From A Topographical Dictionary of Ireland, 1837

The present flourishing state of Newry may be attributed originally to the favour shewn by Edward VI. to Marshal Bagnal, to whom the abbey and surrounding territory were granted, with very extensive privileges, in consequence of his services in Ulster, and were continued to him by James I., vesting the ecclesiastical and municipal authority in the proprietor, who, by virtue of these grants, appointed the vicar general, seneschal, and other inferior officers. A charter of the 10th of James I. (1612) made the town a free borough, by the name of "the provost, free burgesses, and commonalty of the borough of Newry," granting the provost and 12 free burgesses the power of sending two members to parliament, and making the provost judge of a court of record, to be held weekly on Mondays, with jurisdiction to the amount of five marks.

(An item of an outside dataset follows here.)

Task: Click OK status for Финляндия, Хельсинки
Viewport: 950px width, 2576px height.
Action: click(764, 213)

A charter granted by James II., in 1688, is not considered to be of any validity. A grant of James I., in 1613, to Arthur Bagnal, empowered a court to be held before the seneschal of the manor, for pleas to the amount of 100 marks: the jurisdiction of this court extends over the borough, and a number of other townlands in Down and Armagh, comprehending 9664 acres in the former, and 11,434 acres in the latter, of these counties. The court is held every third Wednesday: the seneschal limits his jurisdiction by civil bill to £10; he also holds a court leet, once or twice in the year, at which constables are appointed. All the provisions of the act of the 9th of George IV., c. 82, for watching, lighting, cleansing, paving and improving towns were introduced here shortly after the enactment of that statute: the number of commissioners was fixed at 21. The police of the borough is principally attended to by the constabulary forces of the counties of Down and Armagh: the leading streets are kept in repair by county presentments. These arrangements have tended much to the improvement of the neatness, cleanliness, and good order of the town: the expenditure is defrayed by a local tax, amounting to about £1150 annually.

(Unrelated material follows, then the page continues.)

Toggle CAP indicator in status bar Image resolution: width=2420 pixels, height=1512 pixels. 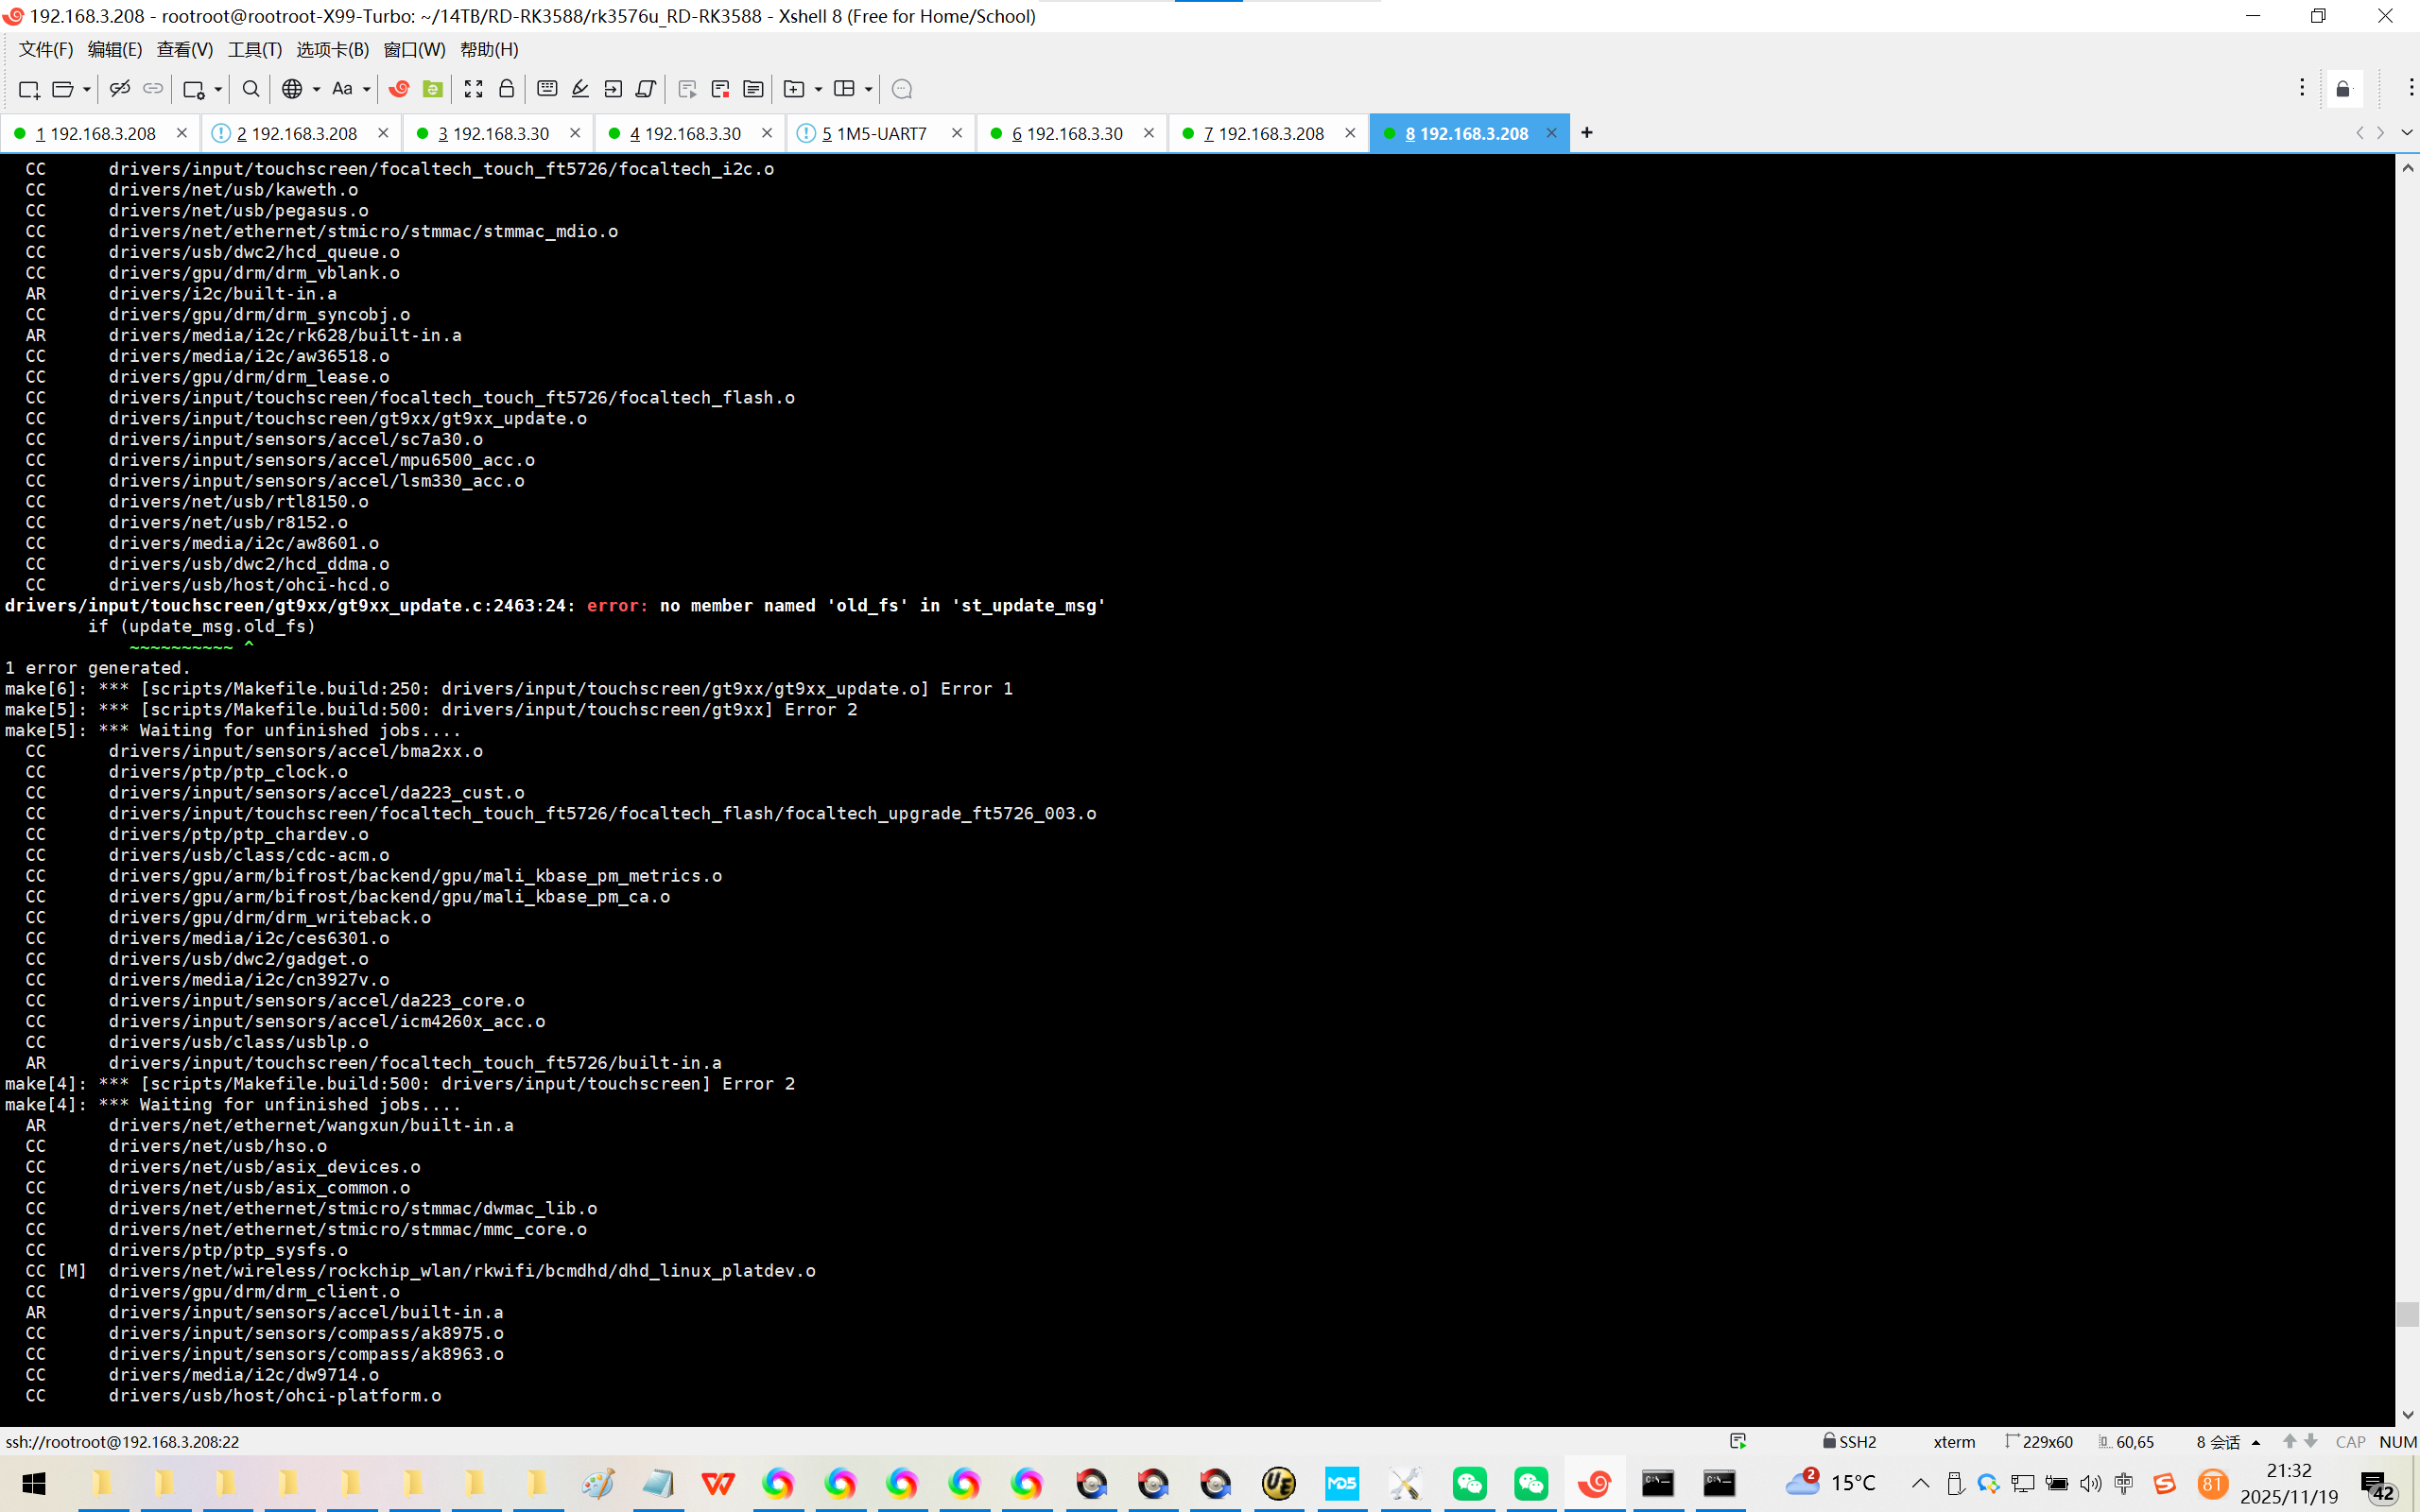tap(2349, 1441)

The elective franchise, conferred by James I., was altered at the Union, when the representation of the borough was limited to a single member, which continues to be the present arrangement. It was a scot and lot borough, but the right of election is now vested in the £10 and certain of the £5 householders; the privilege of the latter cannot be perpetuated, but expires with the lives of the few remaining electors of this class, or with their removal from the premises occupied at the period of the general registration: the seneschal of the manor is the returning officer. The borough includes within its limits a large rural district, comprehending 2500 statute acres, the precise limits of which are detailed in the Appendix. The general quarter sessions for the county of Down are held here alternately with Downpatrick; and and those for the Markethill division of the county of Armagh, in Ballybot. Petty sessions are held every Friday. The court-house, built by subscription for a market-house, and converted to its present purpose in 1805, is an unsightly old building in an inconvenient situation. There is a bridewell for the temporary confinement of prisoners until they can be sent to the county prison at Downpatrick.